Les produits devront également être inviolables par les enfants afin d’éviter une intoxication accidentelle et les fabricants seront tenus d’observer les règles d’hygiène prévues pour le secteur alimentaire, en plus de devoir lister et quantifier tous les ingrédients.

«Comme l’a dit la Conférence nationale des élèves, qui a rapporté que 21 % de lycéens avaient déjà consommé des sachets, il faut aussi réglementer la vente» explique Françoise Kemp. D’où la présence d’articles visant à interdire la vente aux mineurs, à interdire la consommation dans des lieux fréquentés par des mineurs, à interdire la vente à distance pour les particuliers, à réglementer la publicité et à introduire des actions de sensibilisation.

Si le texte est adopté malgré quelques mécontents parmi les députés et différentes parties prenantes, la rapporteure prévient que «le tabac n’aura jamais de loi terminée, car il y a toujours des nouveaux produits donc le sujet sera toujours présent dans la vie politique». Toujours est-il qu’en cas d’adoption, l’actuel projet de loi entrera en vigueur le premier jour du mois qui suit celui de sa publication au Journal officiel, soit d’ici décembre.

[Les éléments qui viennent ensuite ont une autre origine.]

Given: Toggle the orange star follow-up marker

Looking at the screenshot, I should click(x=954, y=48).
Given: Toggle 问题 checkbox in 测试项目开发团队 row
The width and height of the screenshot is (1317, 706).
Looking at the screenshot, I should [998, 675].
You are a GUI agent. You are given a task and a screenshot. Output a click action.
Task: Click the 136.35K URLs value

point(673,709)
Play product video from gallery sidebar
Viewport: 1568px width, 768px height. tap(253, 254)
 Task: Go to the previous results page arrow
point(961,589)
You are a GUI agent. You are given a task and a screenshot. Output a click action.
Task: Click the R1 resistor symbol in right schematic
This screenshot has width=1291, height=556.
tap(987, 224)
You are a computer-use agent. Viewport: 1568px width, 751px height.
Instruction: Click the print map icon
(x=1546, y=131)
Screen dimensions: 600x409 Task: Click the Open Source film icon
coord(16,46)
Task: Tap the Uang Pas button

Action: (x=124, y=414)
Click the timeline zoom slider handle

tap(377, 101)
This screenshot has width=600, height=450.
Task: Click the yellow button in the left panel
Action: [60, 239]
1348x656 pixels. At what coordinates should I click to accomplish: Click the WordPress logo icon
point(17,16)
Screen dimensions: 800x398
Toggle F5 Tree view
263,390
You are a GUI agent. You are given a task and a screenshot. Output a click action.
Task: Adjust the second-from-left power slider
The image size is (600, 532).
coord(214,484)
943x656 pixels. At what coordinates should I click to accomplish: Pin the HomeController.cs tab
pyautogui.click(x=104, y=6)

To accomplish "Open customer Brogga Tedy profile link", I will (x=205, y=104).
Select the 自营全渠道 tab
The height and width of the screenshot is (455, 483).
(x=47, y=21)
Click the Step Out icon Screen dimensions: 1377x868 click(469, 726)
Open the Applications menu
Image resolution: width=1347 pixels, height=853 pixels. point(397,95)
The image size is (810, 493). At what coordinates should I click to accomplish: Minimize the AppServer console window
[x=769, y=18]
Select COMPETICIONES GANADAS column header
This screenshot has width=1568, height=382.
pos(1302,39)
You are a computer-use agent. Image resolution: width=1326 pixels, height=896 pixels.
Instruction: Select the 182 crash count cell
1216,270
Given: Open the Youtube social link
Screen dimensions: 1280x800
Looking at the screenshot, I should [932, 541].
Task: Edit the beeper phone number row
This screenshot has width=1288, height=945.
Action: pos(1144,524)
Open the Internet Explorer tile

Un texte qui ne fait pas l’unanimité

Coincé entre ceux qui jugent sa réglementation excessive ou insuffisante, le projet de loi fait débat auprès des parlementaires, de la Fondation cancer et de la Chambre de commerce.

À la Chambre, «je sais déjà dans quelles directions vont aller les discussions» annonce Françoise Kemp, rapporteure du projet de loi. Si son camp, le CSV, soutient le texte tel quel, deux autres partis ne sont pas satisfaits et l’ont déjà fait savoir. «Le LSAP et l’ADR ont soumis des amendements en octobre 2024 et je crois qu’ils vont s’aligner à nouveau sur ces amendements» anticipe-t-elle, bien que les deux propositions aient été rejetées en commission.

Du côté du parti socialiste, le groupe parlementaire réclame l’interdiction totale des sachets de nicotine par principe de précaution afin de protéger les jeunes. À l’inverse, l’ADR propose d’augmenter la quantité maximale de nicotine par sachet de 0,048 à 20 milligrammes afin de réduire le risque que les consommateurs contournent la loi en se procurant le produit à l’étranger.

Dans les autres camps, il convient de noter que Gérard Schockmel, député du DP, s’est abstenu en commission lors du vote sur l’adoption du rapport. «Le LSAP s’est aussi abstenu lors de ce vote et l’ADR n’était pas présent ce jour-là», précise la rapporteure.

Les «puffs» grandes absentes

Outre quelques parlementaires, le projet de loi est aussi critiqué par la Chambre de commerce qui a demandé son retrait lors de ses trois avis. Tout en reconnaissant les objectifs de santé publique, l’organisme estime qu’aller au-delà des exigences européennes serait nuisible à l’attractivité économique du pays ainsi qu’au libre-échange européen. Elle s’oppose à l’assimilation des sachets de nicotine en tant que denrées alimentaires et considère que la limite de 0,048 milligramme de nicotine par sachet ou unité de produit revient, de facto, à une interdiction totale.

La Fondation Cancer, elle, est favorable mais regrette certaines insuffisances, à commencer par l’absence d’interdiction des «puffs», ces cigarettes électroniques jetables très appréciées des jeunes. «Sur ce point, ce sera dans un autre projet de loi lancé par le ministère de l’Environnement puisqu’il s’agit de déchets», explique Françoise Kemp. L’organisme de santé aurait également souhaité que les «puffs» aient la même réglementation que les nouveaux produits nicotiniques et milite, comme le LSAP, pour l’interdiction totale des sachets de nicotine.